The EC725 is a medium lift helicopter in the 11-ton class, which recently underwent Field Evaluation Trials (FET) for the Indian Coast Guard tender for 14 shore-based helicopters.
The NMRH requirement envisages Anti Submarine Warfare (ASW), Anti Surface Warfare (ASuW), Search and Rescue (SAR) and ELINT roles, as well as, special operations, while the army’s Tactical Transport Helicopter requirement would mostly be for transport in battlefield conditions with a larger cabin that could accommodate 25-28 troops.
Airbus Helicopters’ proposal anticipates setting up a manufacturing facility under the joint venture to service both of these requirements. According to Farid all of this makes a ‘good case to manufacture in India’ and would also match the requirements of the Indian government’s new ‘Make in India’ initiative.

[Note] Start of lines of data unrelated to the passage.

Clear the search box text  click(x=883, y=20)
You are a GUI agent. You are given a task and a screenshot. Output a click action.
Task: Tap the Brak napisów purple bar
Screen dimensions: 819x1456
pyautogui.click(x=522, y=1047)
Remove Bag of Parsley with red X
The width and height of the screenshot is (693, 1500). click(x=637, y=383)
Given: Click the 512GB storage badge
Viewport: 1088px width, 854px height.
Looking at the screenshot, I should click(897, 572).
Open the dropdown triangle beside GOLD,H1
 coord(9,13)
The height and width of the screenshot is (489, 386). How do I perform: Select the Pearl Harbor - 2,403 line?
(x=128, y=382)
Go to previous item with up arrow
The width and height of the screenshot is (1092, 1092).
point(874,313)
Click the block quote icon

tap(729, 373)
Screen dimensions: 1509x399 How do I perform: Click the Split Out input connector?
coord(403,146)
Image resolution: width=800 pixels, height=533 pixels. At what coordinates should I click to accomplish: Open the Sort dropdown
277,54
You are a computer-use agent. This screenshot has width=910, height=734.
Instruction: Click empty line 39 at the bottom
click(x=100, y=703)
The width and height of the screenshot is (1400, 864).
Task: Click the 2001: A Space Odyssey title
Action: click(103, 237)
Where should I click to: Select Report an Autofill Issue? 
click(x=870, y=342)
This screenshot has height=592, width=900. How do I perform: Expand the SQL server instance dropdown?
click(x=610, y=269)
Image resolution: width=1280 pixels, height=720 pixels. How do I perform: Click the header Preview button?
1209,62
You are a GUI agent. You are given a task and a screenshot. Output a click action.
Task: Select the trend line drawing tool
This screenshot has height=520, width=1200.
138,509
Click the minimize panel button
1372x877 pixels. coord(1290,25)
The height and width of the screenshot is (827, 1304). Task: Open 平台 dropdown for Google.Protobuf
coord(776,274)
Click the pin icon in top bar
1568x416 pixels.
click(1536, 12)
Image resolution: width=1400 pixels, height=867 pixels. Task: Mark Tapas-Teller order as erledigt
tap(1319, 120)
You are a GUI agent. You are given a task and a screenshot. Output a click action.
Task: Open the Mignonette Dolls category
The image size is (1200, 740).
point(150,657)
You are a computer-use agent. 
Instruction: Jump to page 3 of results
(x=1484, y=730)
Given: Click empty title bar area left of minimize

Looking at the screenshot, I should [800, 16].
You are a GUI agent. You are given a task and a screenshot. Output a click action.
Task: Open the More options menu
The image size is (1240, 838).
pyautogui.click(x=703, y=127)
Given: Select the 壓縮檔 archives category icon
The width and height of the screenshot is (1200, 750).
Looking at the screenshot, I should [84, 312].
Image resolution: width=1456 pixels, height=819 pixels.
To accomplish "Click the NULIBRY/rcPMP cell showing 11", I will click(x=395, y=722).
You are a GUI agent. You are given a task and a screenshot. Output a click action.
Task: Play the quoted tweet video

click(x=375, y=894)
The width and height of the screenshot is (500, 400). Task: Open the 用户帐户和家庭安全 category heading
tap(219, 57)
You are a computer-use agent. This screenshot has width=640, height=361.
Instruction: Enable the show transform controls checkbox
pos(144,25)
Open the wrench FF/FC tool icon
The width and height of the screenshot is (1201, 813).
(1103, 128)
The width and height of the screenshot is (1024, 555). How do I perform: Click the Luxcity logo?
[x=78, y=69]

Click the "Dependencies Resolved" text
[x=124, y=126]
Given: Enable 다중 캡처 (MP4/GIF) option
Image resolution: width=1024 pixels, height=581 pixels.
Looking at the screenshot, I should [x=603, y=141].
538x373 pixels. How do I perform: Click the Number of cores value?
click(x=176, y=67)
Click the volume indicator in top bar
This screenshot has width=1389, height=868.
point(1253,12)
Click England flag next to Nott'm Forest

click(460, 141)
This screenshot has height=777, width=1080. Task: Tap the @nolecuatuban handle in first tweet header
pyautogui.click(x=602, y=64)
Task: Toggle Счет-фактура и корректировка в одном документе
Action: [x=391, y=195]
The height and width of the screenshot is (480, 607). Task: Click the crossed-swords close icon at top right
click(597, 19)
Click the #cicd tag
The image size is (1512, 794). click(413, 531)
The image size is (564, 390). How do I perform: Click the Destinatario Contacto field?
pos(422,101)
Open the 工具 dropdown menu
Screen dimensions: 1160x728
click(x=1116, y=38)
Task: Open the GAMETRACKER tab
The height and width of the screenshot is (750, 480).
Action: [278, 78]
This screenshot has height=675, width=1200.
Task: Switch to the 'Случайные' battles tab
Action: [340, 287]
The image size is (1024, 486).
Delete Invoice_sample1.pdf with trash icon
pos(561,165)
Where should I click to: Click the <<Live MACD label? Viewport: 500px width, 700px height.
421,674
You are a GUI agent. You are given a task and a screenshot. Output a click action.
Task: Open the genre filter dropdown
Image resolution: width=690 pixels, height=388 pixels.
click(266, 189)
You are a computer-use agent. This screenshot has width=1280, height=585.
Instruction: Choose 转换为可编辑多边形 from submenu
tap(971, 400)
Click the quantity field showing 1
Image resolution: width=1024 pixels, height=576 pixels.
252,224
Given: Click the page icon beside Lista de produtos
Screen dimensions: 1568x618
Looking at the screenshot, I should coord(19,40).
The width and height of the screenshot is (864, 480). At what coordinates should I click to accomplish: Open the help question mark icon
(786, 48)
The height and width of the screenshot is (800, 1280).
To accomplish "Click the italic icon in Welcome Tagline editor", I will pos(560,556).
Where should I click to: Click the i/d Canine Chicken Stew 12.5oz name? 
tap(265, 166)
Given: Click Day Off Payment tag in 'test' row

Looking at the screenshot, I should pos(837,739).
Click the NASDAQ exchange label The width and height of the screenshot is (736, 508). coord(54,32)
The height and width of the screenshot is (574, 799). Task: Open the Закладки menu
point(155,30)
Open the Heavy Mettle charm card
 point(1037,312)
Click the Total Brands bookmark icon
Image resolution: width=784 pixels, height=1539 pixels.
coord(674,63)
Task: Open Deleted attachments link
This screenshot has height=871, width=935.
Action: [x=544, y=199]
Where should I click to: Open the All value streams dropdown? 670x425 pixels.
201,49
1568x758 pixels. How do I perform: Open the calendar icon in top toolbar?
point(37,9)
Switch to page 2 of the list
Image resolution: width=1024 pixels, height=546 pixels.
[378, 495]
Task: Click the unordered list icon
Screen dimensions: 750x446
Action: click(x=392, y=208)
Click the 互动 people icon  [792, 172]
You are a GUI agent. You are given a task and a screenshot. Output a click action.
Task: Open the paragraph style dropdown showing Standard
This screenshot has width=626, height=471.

Farid cited his company’s experience in Brazil where he said a multi-service order for more than 50 helicopters was met by EC725 with ‘same type, different configurations’ with a ‘condition for local manufacture of all the aircraft’.
Farid also said his company would be looking to have a controlling stake of ‘over 51 percent’ in the joint venture. This, he says, is because of the imperatives of production management, quality assurance issues and for building a global supply chain. “We would have to convince our suppliers to transfer technology to India,” he said, while adding that they still have to decide on the Indian partner.
Significantly, the US helicopter manufacturer, Sikorsky, already has a joint venture with India’s Tata to build cabins for the S-92 helicopter at Hyderabad. Sikorsky’s S-70B Seahawk was also selected by the Indian Navy last December for a USD 1 billion order for 16 Multi Role Helicopters (MRH) after a process that stretched around seven years.
But there are significant differences between the earlier MRH tender and the anticipated NMRH RFP, including increased capability and roles but most notably, a requirement to factor in Life Cycle Cost into the exercise.
The Indian Navy faces a severe shortage of helicopters with its continuing induction of new warships. As of now, the navy has 42 vessels on order in addition to the warships already in service, most of which will require between 01-02 helicopters on board. The navy currently uses the Chetak (Alouette III), Ka-28, Sea King, Ka-31 and the Dhruv Advanced Light Helicopter (ALH).
Eurocopter, now Airbus Helicopters, was also frustrated when a long-pending tender for 197 Reconnaissance and Surveillance Helicopters (RSH) (also referred to as Light Utility Helicopters) was withdrawn by the Indian defense ministry, after a process that took place over more than a decade, in which they fielded the AS550 C3 Fennec. Russian Helicopters had also bid for the order with their Ka-226T.
This came after the tender had earlier been won by Eurocopter in 2007, but was withdrawn before the order was placed.
The defense ministry issued a fresh Request For Information (RFI) for the RSH last October.
Rainer Farid told StratPost that they plan to compete for the order again and this time the proposed joint venture would lead their bid. His company is also going to compete for an order for Naval Utility Helicopters (NUH) to replace the Chetak, with their AS565 MBe Panther.